Orders with a 2018 delivery schedule first appeared in early 2014 and since then the figure has swelled with every new order and slippage from previous years. The expected sum for 2018 reached a peak in October 2017 when the unadjusted orderbook had 1.6 million teu slated. With slippage from previous years added the expected total for the year was close to 1.8 million teu.
Knowing that the scheduled orderbook never matches reality, Drewry includes forecasts for slippage, scrapping and new orders to arrive at a real-world estimate for fleet capacity over the next five years. Even after said adjustments, such was the weight of the 2018 delivery schedule in October 2017 that at the time we predicted supply growth would outpace demand, resulting in a lower reading to the Drewry Global Supply-Demand Index.
However, since then the orderbook has undergone some subtle maneuvers, which have had a positive effect on our supply-demand equations. While the sum total of confirmed new capacity due to arrive through 2022 hasn’t much changed, the delivery breakdown by year has been significantly altered as a consequence of owners delaying a number of deliveries.
This smoothing process means that as of January 1, 2018, the unadjusted orderbook schedule for 2018 shrunk by approximately 150,000 teu to stand at 1.46 million.

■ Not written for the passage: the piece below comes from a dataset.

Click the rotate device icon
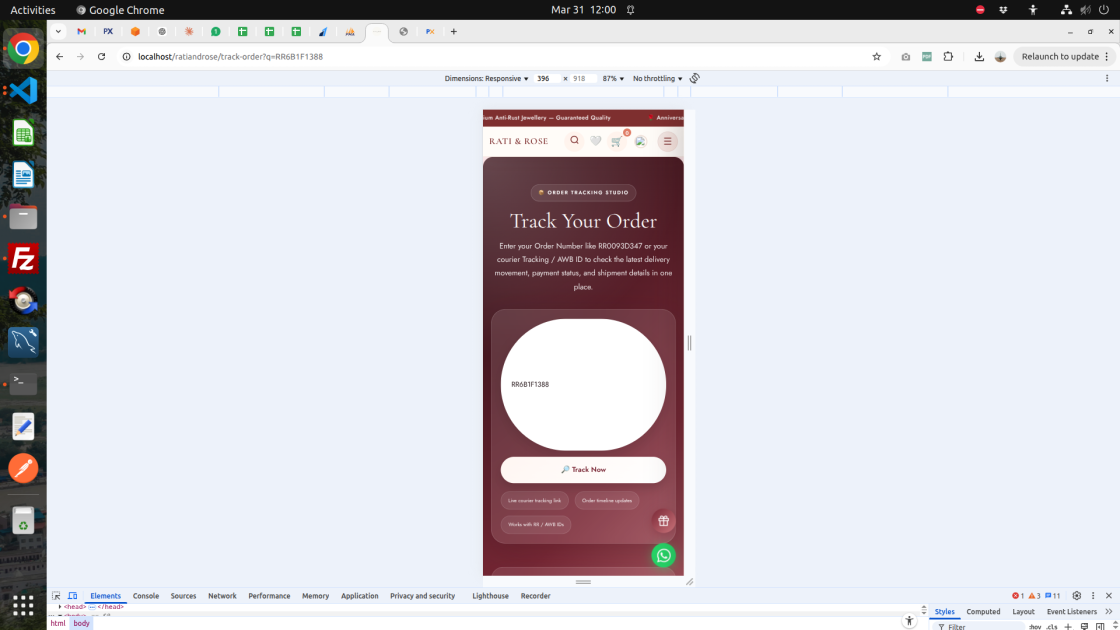This screenshot has width=1120, height=630. pos(694,78)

Based on deliveries in 1Q18 and what is scheduled for the remainder of the year as of 18 April, Drewry expects the full-year delivery total to be in the region of 1 million to 1.2m teu. In essence, over the space of six months owners have pared back the 2018 total by as much as 600,000 teu.
If our forecast is correct the annual delivery total for 2018 will be broadly unchanged from 2016 and 2017, which marked a significant slowdown compared to the previous six years. Crucially, the new supply growth forecast for the current year is lower than demand, meaning we expect the global supply-demand index to nudge upwards this year. The market will still be over-supplied, but not catastrophically so, and certainly showing signs of improvement.

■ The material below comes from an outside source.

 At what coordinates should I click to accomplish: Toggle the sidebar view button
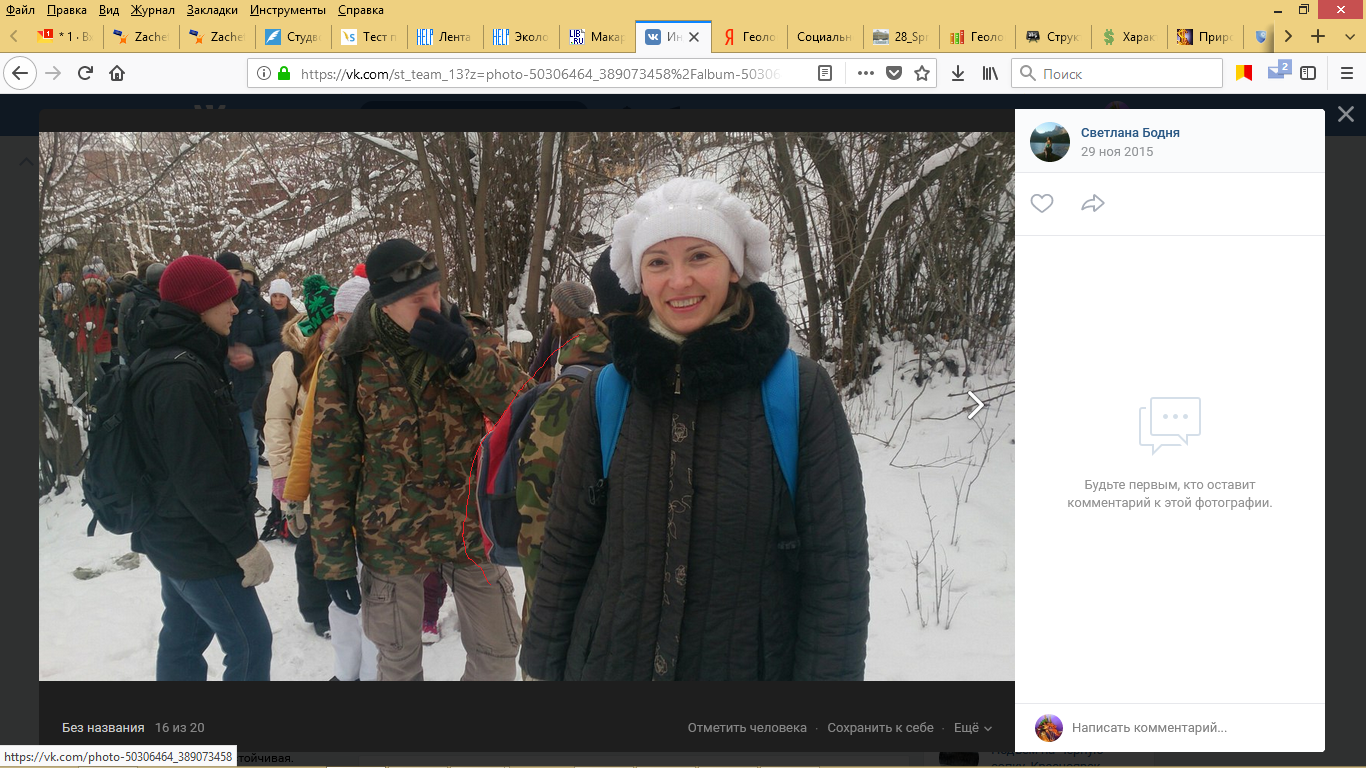1308,73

It is important to add that even though the global supply-demand index for the year is expected to be higher, it will start off lower due to the top-heavy delivery schedule in 2018 (see Figure 4). The timing could not have been worse for carriers as it created negative sentiment for the crucial annual Asia-Europe and Transpacific contracting seasons.
While we are anticipating a more benign overall supply scenario for 2018, it would be remiss not to mention that pressures will still exist and vary in severity trade by trade as a consequence of the growing share of Ultra Large Container Vessels (ULCVs) of 18,000 teu and above in the orderbook. ULCVs, with their limited deployment options, made up just 5% of deliveries in 2013 in terms of teu, but have since risen to one-third by 2017. Based on the current orderbook, the upwards trend will intensify over the next few years.
Looking further ahead, the low-level newbuild contracting of 2016-17 means that there is not much scheduled for delivery post-2019, most of which comes from slippage caused by deferrals from earlier years. Based on Drewry’s current projections, there is a clear need for extra newbuilds for 2020 onwards to satisfy the expected cargo growth.
For the record, were no new orders to be placed in the next few years the supply-demand index would shoot into the stratosphere, hitting an unprecedented reading of 108 (100 equals supply-demand equilibrium) in 2022.
That won’t happen of course and new orders, such as the pending mega-ship order from Hyundai Merchant Marine, will eventually fill the void. At the moment, Drewry is of the opinion that new orders will be appropriate to demand needs, thanks to a combination of financial constraints and greater capex discipline brought about by M&A, although we recognise that there are major risks to that assumption, primarily from state-backed entities that can play by their own rules.
The reality of supply growth in 2018 is far less frightening than it was previously. We expect new ordering activity to rise off the floor, but stay at a level that incrementally improves the supply-demand balance over the next five years.